* [PAGE TEXT]
----

We can see the echoes of the book quote at the beginning of this section in Wormtongue’s words. Éowyn is beautiful, yes…but her beauty is subdued, hollowed, not yet fully ripened. She is still a girl, not yet fully a woman. She cannot fully unveil herself because of the darkness she has witnessed. Hence the description: “fair and cold.” There is something unsettling and poignantly sad about her. Her beauty is great: long hair “like a river of gold,” fair face, “slender and tall…in her white robe girt with silver.” Not only fair, but “strong…stern as steel…a daughter of kings.” Éowyn is no delicate flower. She has grown up in a fierce, warrior culture. Her strength is undeniable, yet it is a feminine strength. She is noble, steadfast and deeply loyal, every inch a princess, yet darkness preys upon her, clouds her mind and numbs her heart.
Peter Jackson actally took the above quote from Gandalf in the books, shortened it, and gave it to Wormtongue. Book Gandalf utters these lines in The Return of the King, while Éowyn languishes in the Houses of Healing. He explains to Aragorn and Éomer that Éowyn has been unhappy and cold long before the Witch-King strikes her down. I could not describe her situation more perfectly than Tolkien himself:
“My friend,” said Gandalf, “you had horses, and deeds of arms, and the free fields; but she, born in the body of a maid, had a spirit and courage at least the match of yours. Yet she was doomed to wait upon an old man, whom she loved as a father, and watch him falling into a mean dishonoured dotage; and her part seemed to her more ignoble than that of the staff he leaned on.
“Think you that Wormtongue had poison only for Théoden’s ears? Dotard! What is the house of Eorl but a thatched barn where brigands drink in the reek, and their brats roll on the floor among their dogs? Have you not heard those words before? Saruman spoke them, the teacher of Wormtongue. Though I do not doubt that Wormtongue at home wrapped their meaning in terms more cunning. My lord, if your sister's love for you, and her will still bent to her duty, had not restrained her lips; you might have heard even such things as these escape them. But who knows what she spoke to the darkness, alone, in the bitter watches of the night, when all her life seemed shrinking, and the walls of her bower closing in about her, a hutch to trammel some wild thing in?”
-The Lord of the Rings: The Return of the King, p. 867
Or how about this quote, wherein Aragorn describes his first impression of Éowyn?
“For she is a fair maiden, fairest lady of a house of queens. And yet I know not how I should speak of her. When I first looked on her and perceived her unhappiness, it seemed to me that I saw a white flower standing straight and proud, shapely as a lily, and yet knew that it was hard, as if wrought by elf-wrights out of steel. Or was it, maybe, a frost that had turned its sap to ice, and so it stood, bitter-sweet, still fair to see, but stricken, soon to fall and die?”
-The Lord of the Rings: The Return of the King, p. 866
How utterly tragic. Such few, well-chosen words wreck the reader’s heart, do they not?
Family gone, country falling, no lovers except an insidious snake…It’s no surprise that Éowyn feels powerless. Trapped. Hopeless. Any heart would freeze under such conditions.
The Valley of Shadow
One of the trilogy’s major themes is the sojourn through the valley of shadow. This valley comes in many forms. Perhaps it is literal, such as Gandalf’s descent into the chasm of Khazad-Dum, or Mordor itself. Other times, it is more figurative or internal. Éowyn experiences the latter: a darkening of her mind and heart as her external circumstances worsen.

----

* [DATA SHOWN]
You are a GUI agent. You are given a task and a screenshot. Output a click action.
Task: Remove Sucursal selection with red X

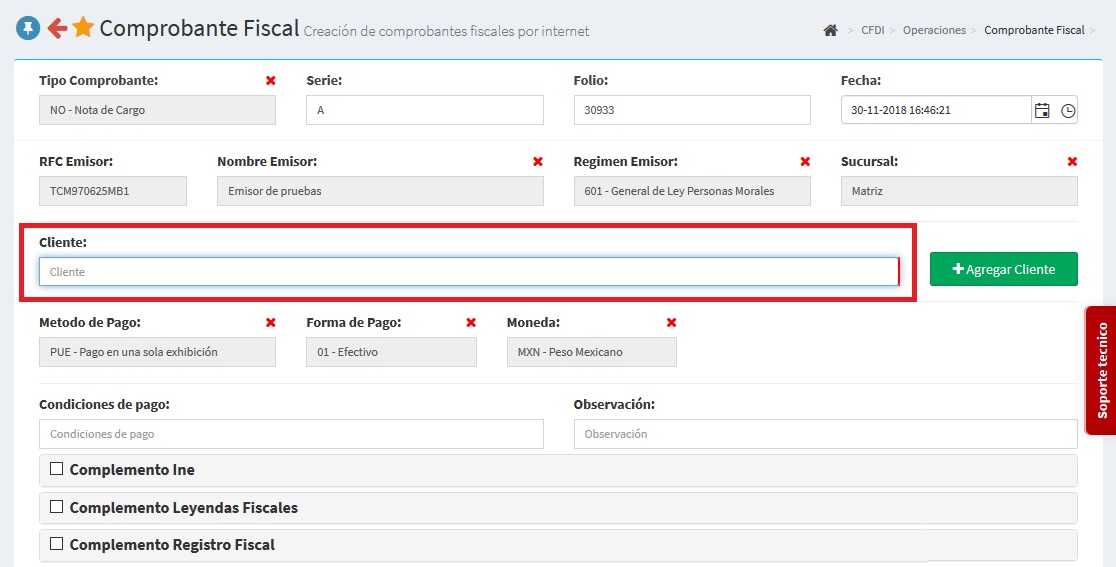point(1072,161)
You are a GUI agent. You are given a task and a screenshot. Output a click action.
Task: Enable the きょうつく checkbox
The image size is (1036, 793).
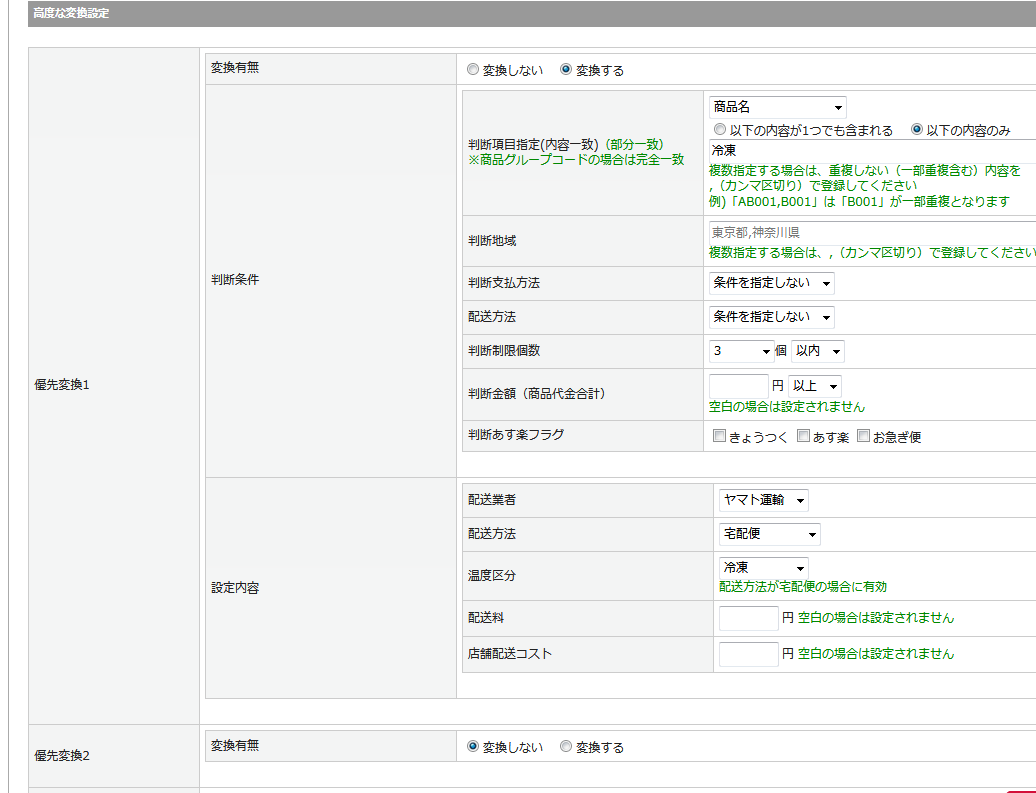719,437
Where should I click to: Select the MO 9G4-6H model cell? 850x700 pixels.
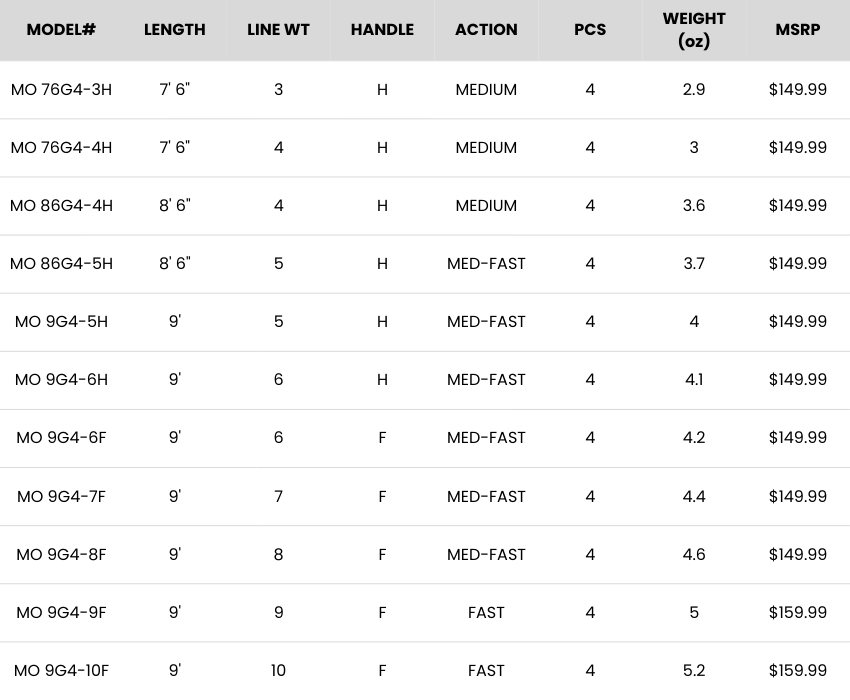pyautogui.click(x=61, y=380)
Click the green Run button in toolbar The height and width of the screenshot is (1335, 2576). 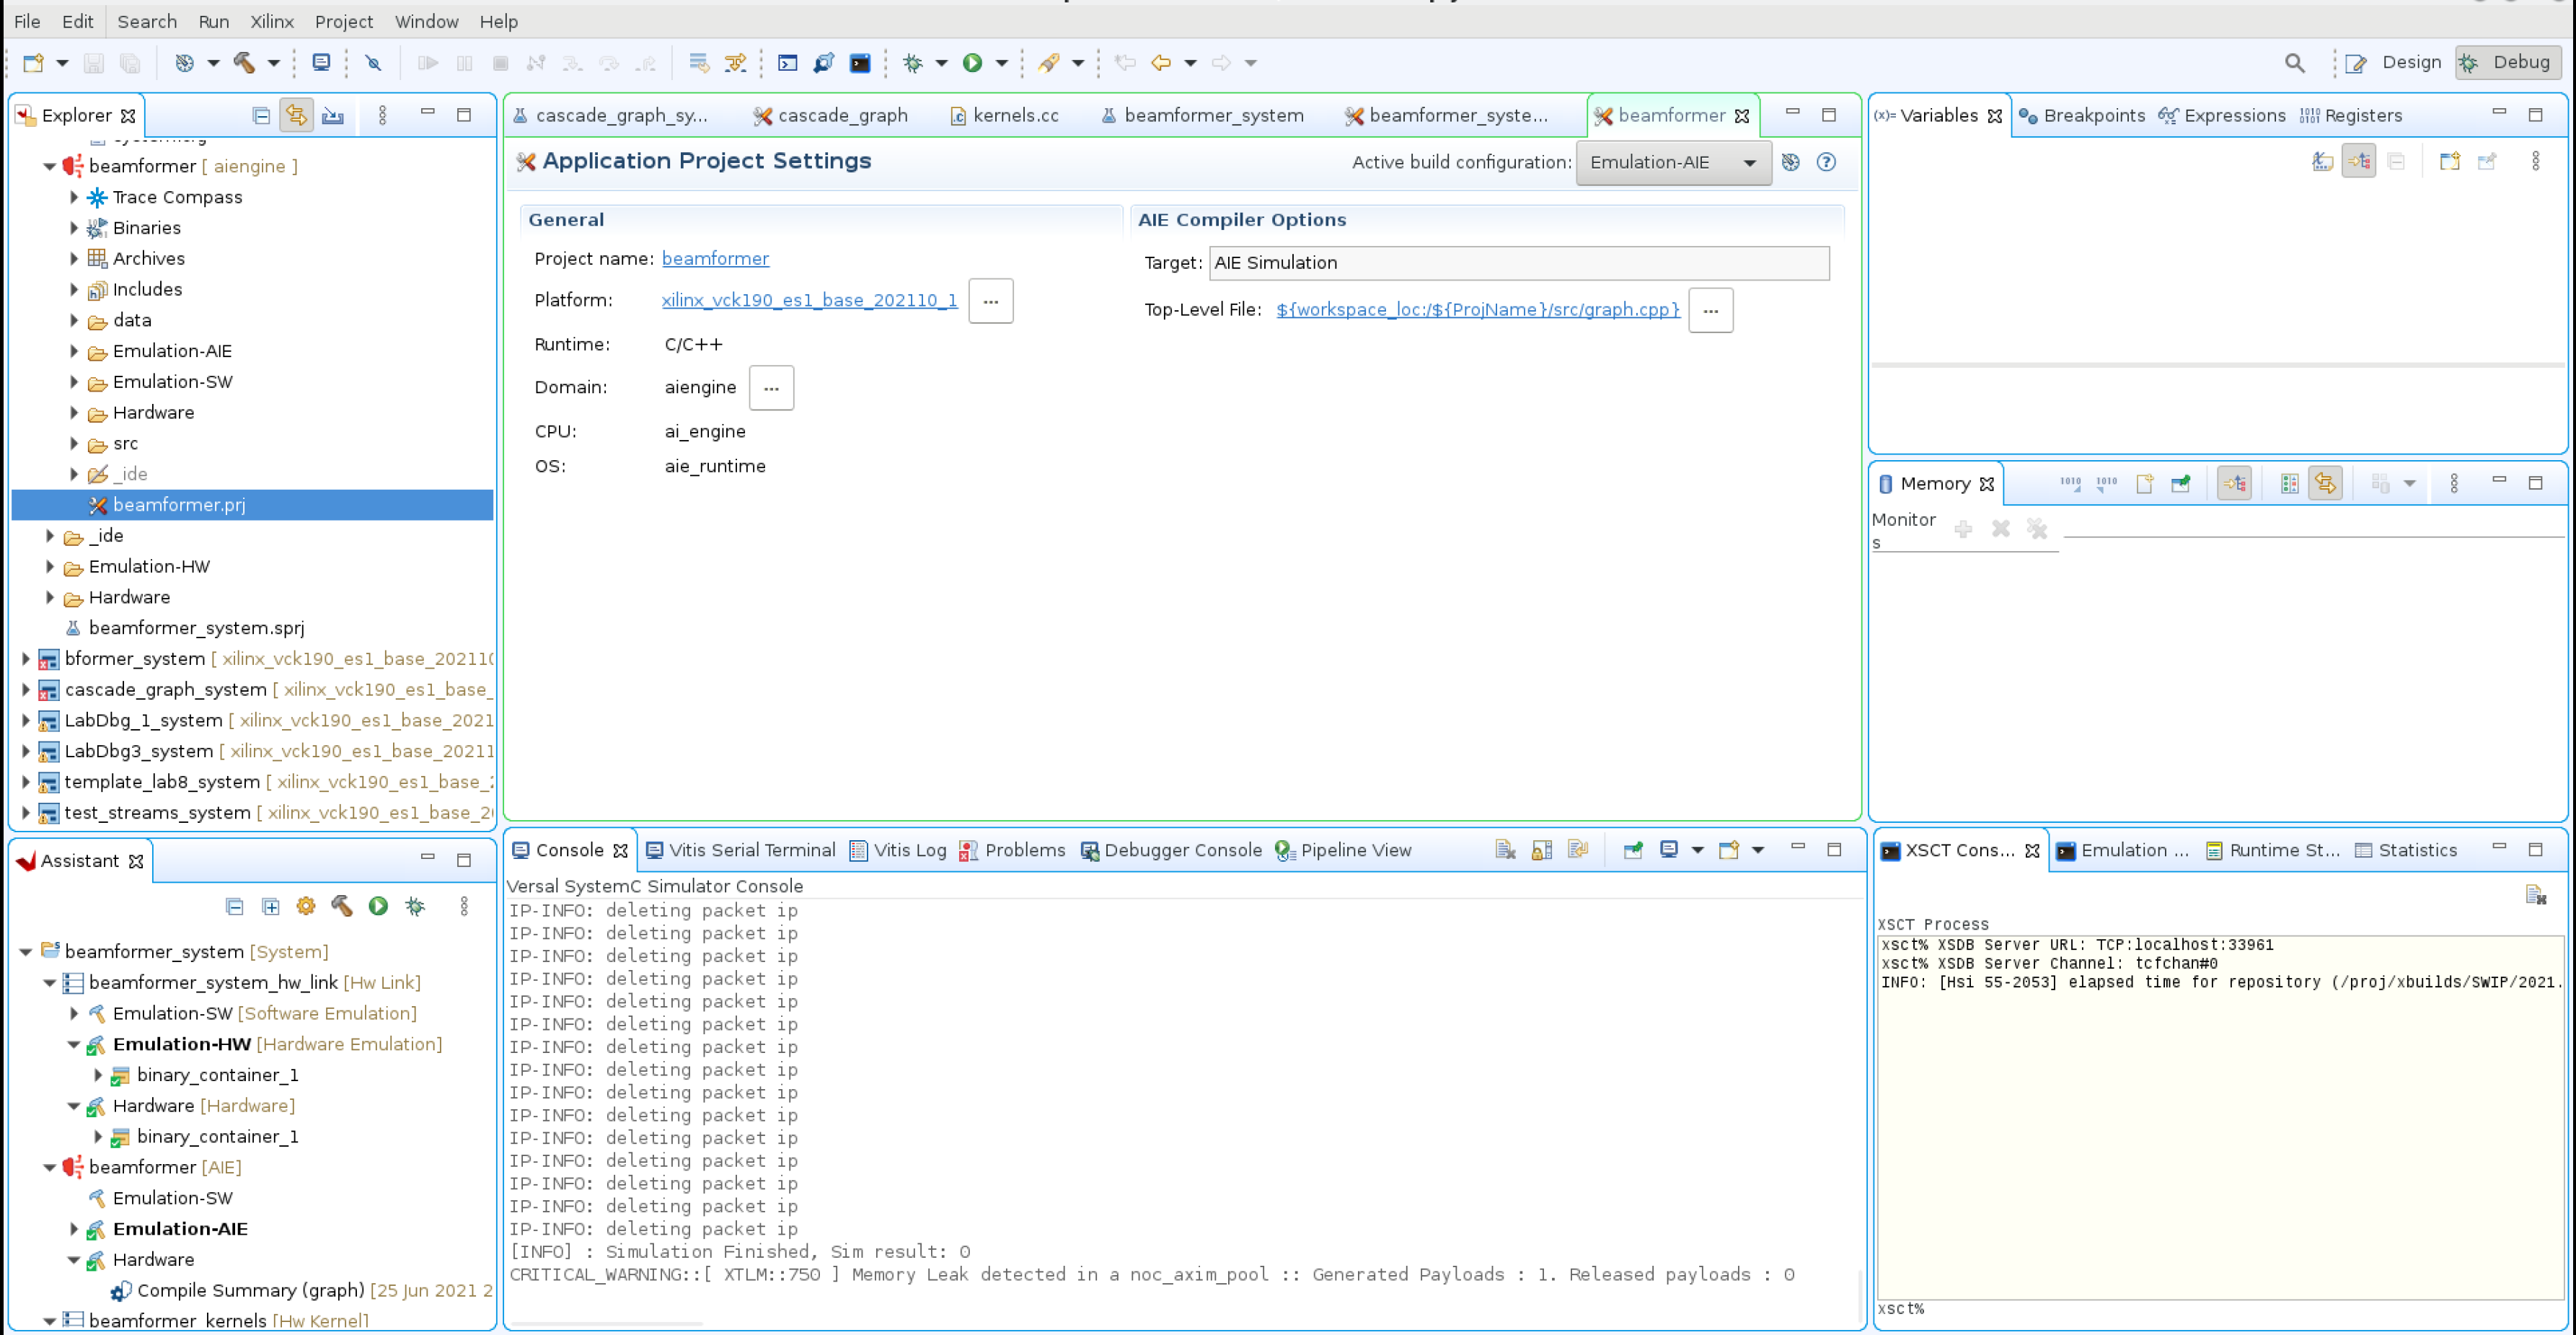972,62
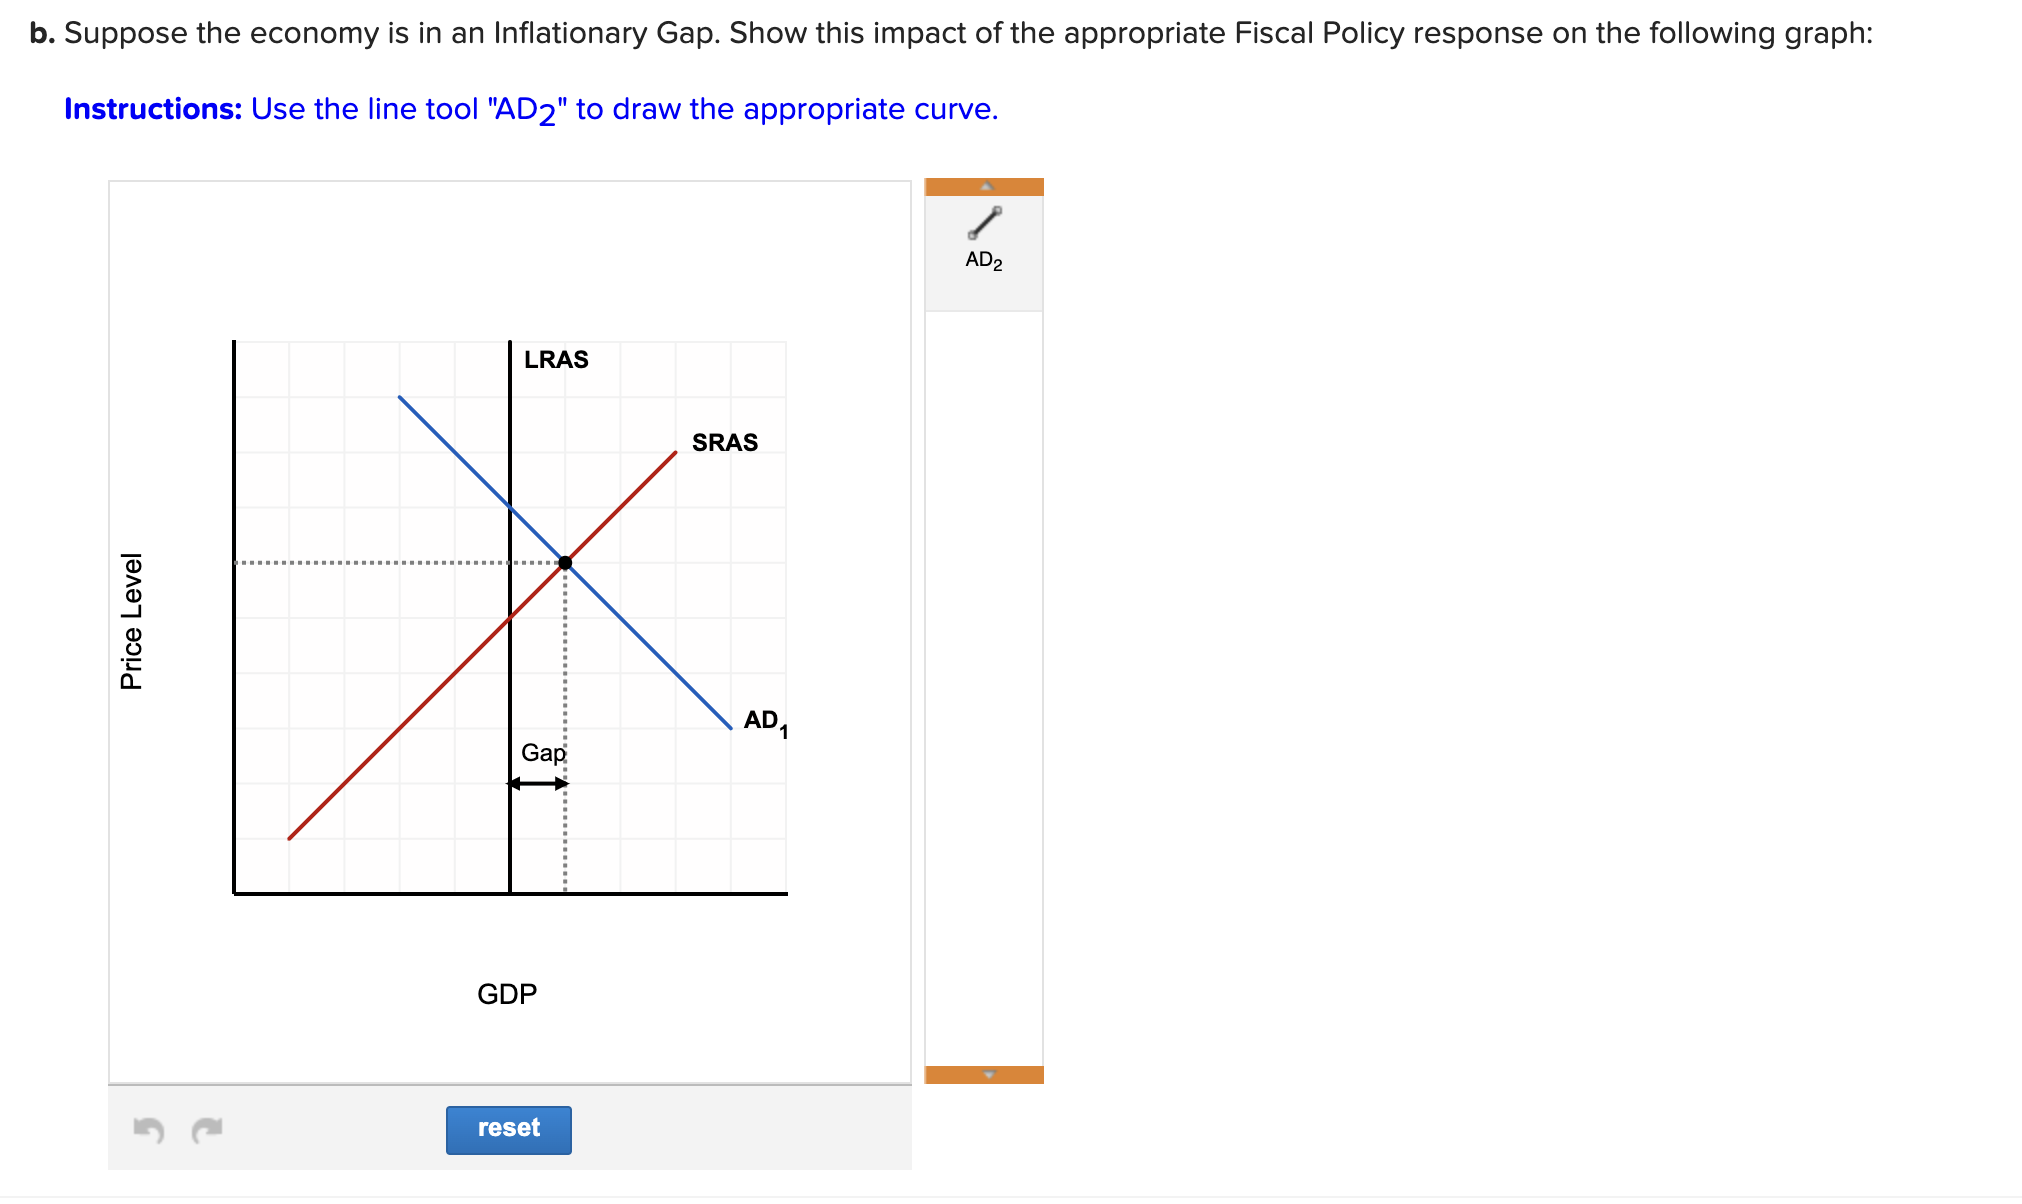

----

* [PROBLEMS TO SOLVE]
A) In the Éowyn passage, which character in the film is given lines that Gandalf speaks in the books?
B) Give the records from their start through the line containing "pyautogui.click(x=61, y=380)" as a JSON list of strings, one per line, with blank lines left out and pictures omitted.

* [TASK-BY-TASK OUTPUTS]
A) Wormtongue

B)
[
  "You are a GUI agent. You are given a task and a screenshot. Output a click action.",
  "Task: Remove Sucursal selection with red X",
  "point(1072,161)",
  "You are a GUI agent. You are given a task and a screenshot. Output a click action.",
  "Task: Enable the きょうつく checkbox",
  "The image size is (1036, 793).",
  "719,437",
  "Where should I click to: Select the MO 9G4-6H model cell? 850x700 pixels.",
  "pyautogui.click(x=61, y=380)"
]